“I’m glad Ariel’s having a little fun,” she murmured after a while. “Aren’t you, really, Hugh? You’re glad?”

“Yes. Of course. That’s what I want for her....” But in the dimness of her pillows Grandam smiled—a malicious, elfin smile, like the far-away music with which she was for the minute in harmony. A grating in Hugh’s voice, the droop of his ordinarily so squared shoulders, was not unpleasant to her. For Grandam, Saint Paul was contradicted to-night. In the midst of death she was in life.

However, Ariel’s brief hour of comradeship and fun with Anne and Glenn was soon over. The next morning they went back to their colleges until final examinations should release them. A day or two after that Michael Schwankovsky sailed for Bermuda, hoping to buy the Clare studio from Doctor Hazzard, who owned it. To Schwankovsky the studio and the beach where the artist had lived and done all his painting had become sacred. He wanted it as a retreat for himself, for the present, and ultimately to endow and present to St. George’s as an altar to Gregory Clare’s memory. But Doctor Hazzard was not to be hurried in a decision to sell, and Schwankovsky stayed on in Bermuda, waiting. Joan, since Ariel had decided against accepting her offer of Switzerland and contact with the rare souls who would soon be gathering there, paid no more attention to her.

Now at last was Hugh’s best opportunity to relieve the strain of Ariel’s rather arduous days and nights with his friendly interest and companionship. But for a variety of reasons he did not use what might have been the golden days.

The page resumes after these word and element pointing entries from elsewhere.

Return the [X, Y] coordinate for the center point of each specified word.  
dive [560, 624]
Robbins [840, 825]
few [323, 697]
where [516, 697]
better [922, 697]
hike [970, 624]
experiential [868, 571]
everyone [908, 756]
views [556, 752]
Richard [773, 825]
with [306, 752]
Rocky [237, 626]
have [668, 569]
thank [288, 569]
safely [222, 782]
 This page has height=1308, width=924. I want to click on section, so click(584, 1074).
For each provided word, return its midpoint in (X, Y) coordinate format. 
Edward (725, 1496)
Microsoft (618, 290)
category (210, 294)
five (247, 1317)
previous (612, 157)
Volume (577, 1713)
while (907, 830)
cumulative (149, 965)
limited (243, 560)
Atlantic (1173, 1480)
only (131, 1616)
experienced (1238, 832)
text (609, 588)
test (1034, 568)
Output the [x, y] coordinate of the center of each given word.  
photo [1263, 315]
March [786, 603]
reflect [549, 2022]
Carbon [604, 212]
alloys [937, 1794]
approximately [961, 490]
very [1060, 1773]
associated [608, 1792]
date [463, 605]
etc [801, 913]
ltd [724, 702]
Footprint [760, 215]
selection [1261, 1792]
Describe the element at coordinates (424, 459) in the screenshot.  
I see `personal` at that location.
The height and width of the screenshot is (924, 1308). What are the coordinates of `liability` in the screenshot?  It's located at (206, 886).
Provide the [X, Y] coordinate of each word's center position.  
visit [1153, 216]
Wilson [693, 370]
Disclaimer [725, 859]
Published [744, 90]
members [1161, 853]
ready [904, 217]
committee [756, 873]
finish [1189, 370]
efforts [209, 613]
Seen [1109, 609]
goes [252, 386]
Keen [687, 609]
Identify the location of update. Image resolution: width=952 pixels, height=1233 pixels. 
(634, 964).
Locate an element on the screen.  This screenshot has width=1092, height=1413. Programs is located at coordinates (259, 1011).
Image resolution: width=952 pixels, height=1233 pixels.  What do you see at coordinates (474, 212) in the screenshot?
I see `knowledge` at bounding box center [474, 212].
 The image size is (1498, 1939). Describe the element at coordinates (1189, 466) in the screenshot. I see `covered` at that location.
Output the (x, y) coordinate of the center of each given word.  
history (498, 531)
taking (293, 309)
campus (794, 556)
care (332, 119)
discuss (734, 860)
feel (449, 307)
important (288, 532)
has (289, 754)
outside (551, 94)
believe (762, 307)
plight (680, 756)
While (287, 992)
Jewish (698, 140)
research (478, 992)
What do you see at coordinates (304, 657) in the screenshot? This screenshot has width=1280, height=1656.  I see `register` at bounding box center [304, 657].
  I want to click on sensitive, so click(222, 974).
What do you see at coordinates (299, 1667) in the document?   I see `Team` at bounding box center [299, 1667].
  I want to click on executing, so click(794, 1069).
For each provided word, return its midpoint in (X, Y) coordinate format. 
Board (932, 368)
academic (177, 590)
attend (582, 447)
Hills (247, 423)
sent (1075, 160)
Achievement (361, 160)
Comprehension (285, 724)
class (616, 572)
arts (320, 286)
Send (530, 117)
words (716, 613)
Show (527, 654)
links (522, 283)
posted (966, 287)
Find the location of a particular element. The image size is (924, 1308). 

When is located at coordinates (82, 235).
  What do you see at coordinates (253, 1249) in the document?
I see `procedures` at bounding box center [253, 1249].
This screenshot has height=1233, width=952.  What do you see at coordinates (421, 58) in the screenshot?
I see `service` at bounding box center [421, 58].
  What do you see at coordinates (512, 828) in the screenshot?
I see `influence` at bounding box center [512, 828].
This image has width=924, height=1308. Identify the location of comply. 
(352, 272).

Instead he spent longer hours at the business of making money. He cultivated Brenda Loring’s willingness to lunch, dine and dance with him in town, and he was meeting and liking many of her friends. They were mostly people with whom Joan and Schwankovsky would not have bothered, and of whom certainly they had never heard—young artists and writers and editors, an architect, a professor from Columbia and so on. Most of the men were struggling but gifted, and the women without exception were earning their way and making places for themselves in the artistic or intellectual life of New York. Hugh felt at home with these new friends and they were candid in their liking for his company. After having for so many years been tolerated on the fringes of Joan’s more sophisticated and glittering world of what his mother called the “absolutely arrived,” this new experience of appreciative friendliness was pleasant. And Brenda’s gay friendship and open admiration were more than pleasant. They were consoling.

So, of Ariel he saw almost nothing. For when he went up to sit with his grandmother, or play or read to her, as he did as often as he was at home in the afternoons or evenings, Ariel ran out for air, or into her own room, in order to leave them together. But Hugh always thought, “She is going to answer Glenn’s letter that I saw on the hall table this morning.”

Joan seldom called him up now, and she was hardly ever at home, at Holly. For the few weeks before leaving for Switzerland she was accepting invitations to house parties; so Hugh saw little of her.

Then, one day toward the middle of June, he received an invitation to a week-end house party himself, at Fernly, Mrs. Ronald Hunt-Smith’s place on Long Island. As he barely knew the lady, having met her only once, at Holly, and then only for a minute at one of Joan’s larger teas, he rightly attributed his invitation to Joan’s persuasions. Rather to his own surprise, he decided against going.

The invitation was in reality, he knew, an indirect promise from Joan that they should have some long hours together at Fernly, for surely she would never have bothered to secure so unlikely an invitation for him unless she meant to manage to give him a good deal of her time there, as a farewell before her departure for the summer. But even this assurance did not seem inducement enough to Hugh, in the new directions his life had taken this spring, to make him willing to face a household of uncongenial strangers.

Before he had sent his regrets, however, he learned from Brenda that she too was included in this house party. “I suppose you’re asked for Joan,” she said, frankly annoyed at the idea. “And I sha’n’t see anything of you. I don’t believe I’ll go. Oh, yes, but I must, of course. Business! Mrs. Ronald Hunt-Smith may have a drawing-room or a boudoir that needs doing over. And there’ll be a dozen or so women of her own sort there, I suppose, with drawing-rooms just as terrible which I can fix. No. I can’t afford to turn it down, you see. But, Hugh, will you be a little decent to me, please? I shall be lost among the bigwigs. They are bigwigs, you know. Not just money, but diplomacy and high finance. All that. You’ll remember that we’re pals—promise?”

“Oh, but I hadn’t meant to go. I was going to ask you to come out to Wild Acres for the week-end instead. Mother is writing you to-night. But you prefer magnificence and bigwigs?”